» Work task
Output every line of the listing, exactly and completely.

· · · ·

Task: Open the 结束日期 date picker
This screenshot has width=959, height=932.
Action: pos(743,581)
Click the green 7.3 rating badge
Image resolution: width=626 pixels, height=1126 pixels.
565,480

· · · ·

» Written solution
Task: Open the 结束日期 date picker
This screenshot has width=959, height=932.
Action: pos(743,581)
Click the green 7.3 rating badge
Image resolution: width=626 pixels, height=1126 pixels.
565,480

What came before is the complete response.